Sorry to hear about your painful experience. Good luck.


----------



## newbkeeper (Aug 11, 2010)

well thank you everyone for the advice. I don't know of any beekeepers in my area that would help out. If someone is around here then I'd be willing to split the supers with you and let you walk away with the largest stack (4 supers tall). If it is AHB then I guess re-queening would be a solution but I'm afraid I'm too inexperienced to figure this out. I thought about making a bee vacuum and removing most of the population before I start trying to mess with them again. I'm not sure if that is recommended though??? any thoughts?

Anyone close to 92336?

I was able to pick up a hive on craigslist from someone who wanted them out of their patio. The hive was in a trash can she had left out. It doesn't look like there are many bees and they are just starting to form the comb. It was a total different story with these bees. I was able to walk up to them without protection and hold my hand right up to them. If it were the other colonies I probably would have had stingers in my eyes for trying something like that.
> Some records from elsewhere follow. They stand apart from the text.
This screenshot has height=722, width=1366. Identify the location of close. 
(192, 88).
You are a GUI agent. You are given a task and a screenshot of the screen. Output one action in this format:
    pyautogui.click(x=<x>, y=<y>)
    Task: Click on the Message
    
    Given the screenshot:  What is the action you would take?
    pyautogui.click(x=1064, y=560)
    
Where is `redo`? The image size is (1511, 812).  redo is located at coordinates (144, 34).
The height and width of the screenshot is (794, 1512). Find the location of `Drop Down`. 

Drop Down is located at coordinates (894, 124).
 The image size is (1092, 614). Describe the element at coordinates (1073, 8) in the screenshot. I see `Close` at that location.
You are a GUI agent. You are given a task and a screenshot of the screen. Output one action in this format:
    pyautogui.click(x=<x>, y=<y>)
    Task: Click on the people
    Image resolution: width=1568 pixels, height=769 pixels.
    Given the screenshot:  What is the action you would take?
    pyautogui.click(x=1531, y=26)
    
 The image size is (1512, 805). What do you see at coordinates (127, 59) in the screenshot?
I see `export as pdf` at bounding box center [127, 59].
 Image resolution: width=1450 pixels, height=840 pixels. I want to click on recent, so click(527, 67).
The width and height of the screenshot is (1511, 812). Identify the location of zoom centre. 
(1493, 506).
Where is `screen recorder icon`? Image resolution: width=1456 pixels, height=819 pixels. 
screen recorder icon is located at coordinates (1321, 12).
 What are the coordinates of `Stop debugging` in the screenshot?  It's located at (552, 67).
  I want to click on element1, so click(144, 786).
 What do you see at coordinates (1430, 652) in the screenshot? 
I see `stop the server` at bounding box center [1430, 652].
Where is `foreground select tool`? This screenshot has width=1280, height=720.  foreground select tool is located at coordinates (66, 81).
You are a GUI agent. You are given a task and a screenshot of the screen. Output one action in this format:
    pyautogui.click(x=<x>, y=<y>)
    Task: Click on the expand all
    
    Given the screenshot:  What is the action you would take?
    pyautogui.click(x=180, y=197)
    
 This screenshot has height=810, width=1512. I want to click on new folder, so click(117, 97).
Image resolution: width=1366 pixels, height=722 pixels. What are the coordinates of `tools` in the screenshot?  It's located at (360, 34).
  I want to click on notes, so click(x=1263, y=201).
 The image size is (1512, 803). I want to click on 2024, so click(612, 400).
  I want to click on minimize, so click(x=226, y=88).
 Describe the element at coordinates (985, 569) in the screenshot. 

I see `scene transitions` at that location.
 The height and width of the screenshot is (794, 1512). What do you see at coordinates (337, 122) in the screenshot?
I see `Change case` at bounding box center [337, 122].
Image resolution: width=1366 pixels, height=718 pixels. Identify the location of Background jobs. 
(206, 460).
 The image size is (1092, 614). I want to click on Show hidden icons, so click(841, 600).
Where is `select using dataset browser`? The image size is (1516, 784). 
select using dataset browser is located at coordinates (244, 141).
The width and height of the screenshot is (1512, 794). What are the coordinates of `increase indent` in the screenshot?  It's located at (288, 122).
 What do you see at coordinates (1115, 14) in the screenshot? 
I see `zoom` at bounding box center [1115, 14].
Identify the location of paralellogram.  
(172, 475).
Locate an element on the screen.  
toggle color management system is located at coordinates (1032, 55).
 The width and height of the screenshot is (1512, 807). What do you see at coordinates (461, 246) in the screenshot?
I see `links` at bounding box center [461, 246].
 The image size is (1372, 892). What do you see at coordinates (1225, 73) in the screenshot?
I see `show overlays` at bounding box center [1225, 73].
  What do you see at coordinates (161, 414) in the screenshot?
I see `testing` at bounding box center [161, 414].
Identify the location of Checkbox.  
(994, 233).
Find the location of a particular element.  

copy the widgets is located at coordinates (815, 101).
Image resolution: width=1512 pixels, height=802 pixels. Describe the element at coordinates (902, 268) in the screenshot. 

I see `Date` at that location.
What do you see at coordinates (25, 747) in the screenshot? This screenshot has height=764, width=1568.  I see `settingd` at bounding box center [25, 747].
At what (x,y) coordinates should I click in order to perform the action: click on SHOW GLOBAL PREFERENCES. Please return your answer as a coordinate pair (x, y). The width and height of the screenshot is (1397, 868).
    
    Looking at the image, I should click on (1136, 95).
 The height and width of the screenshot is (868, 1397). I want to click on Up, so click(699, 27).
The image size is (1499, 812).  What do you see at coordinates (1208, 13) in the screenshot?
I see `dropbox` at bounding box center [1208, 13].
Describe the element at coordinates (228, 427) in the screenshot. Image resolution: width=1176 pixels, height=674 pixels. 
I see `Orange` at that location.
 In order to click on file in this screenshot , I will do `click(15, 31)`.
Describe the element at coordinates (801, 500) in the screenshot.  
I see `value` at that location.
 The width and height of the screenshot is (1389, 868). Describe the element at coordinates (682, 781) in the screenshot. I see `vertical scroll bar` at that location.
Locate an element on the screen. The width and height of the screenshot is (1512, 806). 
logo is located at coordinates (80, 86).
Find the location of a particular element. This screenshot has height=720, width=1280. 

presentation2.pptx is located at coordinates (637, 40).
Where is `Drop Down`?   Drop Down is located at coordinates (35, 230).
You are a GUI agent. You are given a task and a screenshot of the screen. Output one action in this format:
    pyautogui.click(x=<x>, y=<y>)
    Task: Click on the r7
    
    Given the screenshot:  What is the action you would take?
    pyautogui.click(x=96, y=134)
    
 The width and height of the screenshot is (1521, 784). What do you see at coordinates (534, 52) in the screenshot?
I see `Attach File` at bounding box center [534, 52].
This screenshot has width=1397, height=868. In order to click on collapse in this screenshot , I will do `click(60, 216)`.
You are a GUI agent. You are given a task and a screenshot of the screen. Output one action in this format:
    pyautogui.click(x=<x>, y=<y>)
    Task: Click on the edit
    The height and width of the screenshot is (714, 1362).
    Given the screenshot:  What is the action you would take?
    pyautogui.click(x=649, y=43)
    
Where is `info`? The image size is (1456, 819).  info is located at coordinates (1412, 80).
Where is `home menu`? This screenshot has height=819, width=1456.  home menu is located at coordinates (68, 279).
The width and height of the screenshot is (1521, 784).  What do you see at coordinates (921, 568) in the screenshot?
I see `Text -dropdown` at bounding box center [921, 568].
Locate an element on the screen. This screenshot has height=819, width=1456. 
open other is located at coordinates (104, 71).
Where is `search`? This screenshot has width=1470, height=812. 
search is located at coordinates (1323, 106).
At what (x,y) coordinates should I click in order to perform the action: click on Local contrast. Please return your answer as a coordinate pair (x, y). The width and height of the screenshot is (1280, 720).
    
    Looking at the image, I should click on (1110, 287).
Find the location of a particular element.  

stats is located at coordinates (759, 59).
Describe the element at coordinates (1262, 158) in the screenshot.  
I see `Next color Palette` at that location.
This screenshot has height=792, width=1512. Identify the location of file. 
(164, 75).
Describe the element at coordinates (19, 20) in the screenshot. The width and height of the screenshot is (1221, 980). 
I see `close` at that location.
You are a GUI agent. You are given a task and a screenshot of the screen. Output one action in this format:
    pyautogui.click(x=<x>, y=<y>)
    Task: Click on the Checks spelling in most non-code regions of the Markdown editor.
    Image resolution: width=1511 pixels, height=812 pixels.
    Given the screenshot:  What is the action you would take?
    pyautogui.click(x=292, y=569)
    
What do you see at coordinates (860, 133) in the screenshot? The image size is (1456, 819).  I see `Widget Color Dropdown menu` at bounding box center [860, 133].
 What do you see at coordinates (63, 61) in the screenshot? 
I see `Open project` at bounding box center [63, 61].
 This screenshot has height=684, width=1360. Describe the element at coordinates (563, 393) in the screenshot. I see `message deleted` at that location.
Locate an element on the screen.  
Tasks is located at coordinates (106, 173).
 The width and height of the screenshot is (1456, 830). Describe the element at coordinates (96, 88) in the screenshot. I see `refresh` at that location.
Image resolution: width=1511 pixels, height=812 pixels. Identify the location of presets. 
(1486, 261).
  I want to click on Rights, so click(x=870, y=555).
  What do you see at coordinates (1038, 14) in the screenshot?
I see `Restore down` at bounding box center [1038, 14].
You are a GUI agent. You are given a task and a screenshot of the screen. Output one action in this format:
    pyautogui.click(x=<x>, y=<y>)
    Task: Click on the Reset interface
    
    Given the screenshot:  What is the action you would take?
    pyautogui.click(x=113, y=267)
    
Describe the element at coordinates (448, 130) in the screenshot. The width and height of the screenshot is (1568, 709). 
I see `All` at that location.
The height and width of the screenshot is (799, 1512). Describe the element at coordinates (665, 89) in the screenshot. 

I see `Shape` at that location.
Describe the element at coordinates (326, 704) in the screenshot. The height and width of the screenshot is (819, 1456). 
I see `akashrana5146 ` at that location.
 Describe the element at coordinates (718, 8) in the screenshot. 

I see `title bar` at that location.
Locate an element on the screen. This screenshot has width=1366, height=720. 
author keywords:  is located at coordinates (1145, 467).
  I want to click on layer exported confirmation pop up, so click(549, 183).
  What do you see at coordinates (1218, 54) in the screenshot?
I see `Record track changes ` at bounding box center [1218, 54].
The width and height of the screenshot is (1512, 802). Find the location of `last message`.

Anyways, I moved the hive to my grandfathers house yesterday and was going to check on them tomorrow to see if they are still there. I just might start with this colony since they seem very docile. I'm just hoping they have a queen with them.

Here's a pic.


----------



## Michael Bush (Aug 2, 2002)

It doesn't look like they have much comb. If you can get it into a frame it will help, but you could also steal a frame of brood from one of your hives and put that in a box with some drawn comb (if you have it) and shake them all into that.


----------



## StevenG (Mar 27, 2009)

My rule of thumb is, if I don't know the bees, I armor up! After all, frequently i don't know how long a swarm has been there, so they may be in a cranky mood. And I have a couple of hives I know well, and they're cranky pretty much all the time.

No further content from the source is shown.